Les collégiens postent des vidéos de l’hémicycle sur leurs réseaux sociaux et font des signes à l’autre groupe posté dans le balcon d’en face. « À quoi sert le Sénat ? », questionne l’agent. « C’est le pouvoir législatif », répond Eddie Popotte, professeur de physique-chimie. « Les sénateurs représentent les collectivités territoriales, ils sont placés dans l’hémicycle selon leur groupe politique », explique l’agent avant de montrer du doigt l’emplacement de Micheline Jacques. Sa présence étant requise pour un conseil territorial à Saint-Barth, la sénatrice n’a pas pu accompagner les collégiens lors de la visite.

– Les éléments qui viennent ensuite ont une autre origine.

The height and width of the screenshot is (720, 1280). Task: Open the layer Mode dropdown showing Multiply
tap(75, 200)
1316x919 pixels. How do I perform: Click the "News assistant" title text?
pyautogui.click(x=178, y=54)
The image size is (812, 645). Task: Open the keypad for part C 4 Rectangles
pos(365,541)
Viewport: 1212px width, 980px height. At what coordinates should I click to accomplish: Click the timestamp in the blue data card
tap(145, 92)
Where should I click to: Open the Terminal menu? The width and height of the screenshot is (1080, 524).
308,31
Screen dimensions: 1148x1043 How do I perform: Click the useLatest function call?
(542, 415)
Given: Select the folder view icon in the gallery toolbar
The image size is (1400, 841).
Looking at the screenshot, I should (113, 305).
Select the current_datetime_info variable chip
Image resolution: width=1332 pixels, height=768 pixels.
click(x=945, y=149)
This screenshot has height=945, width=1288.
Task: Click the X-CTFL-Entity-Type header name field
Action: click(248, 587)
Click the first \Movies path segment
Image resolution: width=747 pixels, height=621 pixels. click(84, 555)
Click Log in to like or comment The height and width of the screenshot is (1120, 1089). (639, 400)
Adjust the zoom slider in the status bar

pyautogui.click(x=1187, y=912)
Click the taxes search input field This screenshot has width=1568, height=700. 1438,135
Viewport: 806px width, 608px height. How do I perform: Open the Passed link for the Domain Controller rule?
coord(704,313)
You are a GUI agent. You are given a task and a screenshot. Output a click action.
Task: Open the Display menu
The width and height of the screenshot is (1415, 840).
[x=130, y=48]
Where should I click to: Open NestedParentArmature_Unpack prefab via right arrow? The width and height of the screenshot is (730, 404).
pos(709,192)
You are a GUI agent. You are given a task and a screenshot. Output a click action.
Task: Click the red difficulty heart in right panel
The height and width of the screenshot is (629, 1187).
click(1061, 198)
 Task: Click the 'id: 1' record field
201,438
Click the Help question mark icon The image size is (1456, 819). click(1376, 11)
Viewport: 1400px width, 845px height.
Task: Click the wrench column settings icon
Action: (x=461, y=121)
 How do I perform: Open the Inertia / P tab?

Une visite «enrichissante»
« Je n’ai pas tout compris du fonctionnement, mais l’architecture des pièces était impressionnante », résume Tristan dans la boutique de souvenirs. Les collégiens se serrent au-dessus des vitrines exposant stylos et autres objets du Sénat. « C’était très enrichissant, s’enthousiasme Romance, après avoir immortalisé le bâtiment sous tous les angles. Il faudrait écrire un livre pour pouvoir tout expliquer. » Leur professeure d’histoire et de géographie s’amuse : « Vous saviez déjà certaines choses grâce à vos cours d’histoire. »
« Après la première semaine au ski, celle à Paris est davantage tournée vers la culture, expose Cyril Panot, principal-adjoint du collège Mireille Choisy. Les visites ont été planifiées pour coller à leur programme d’histoire, et aussi pour les préparer au diplôme national du brevet qui arrive à la fin de l’année. » L’examen semble pourtant bien loin des préoccupations. La priorité ? Profiter du voyage. « C’est sympa qu’on puisse sortir de notre île, sourit Marin. On découvre un monde nouveau. » Le lendemain, les collégiens sont partis, notamment, à la rencontre de l’université de la Sorbonne. Avant de prendre, samedi, le chemin du retour vers Saint-Barth. Des souvenirs plein la tête.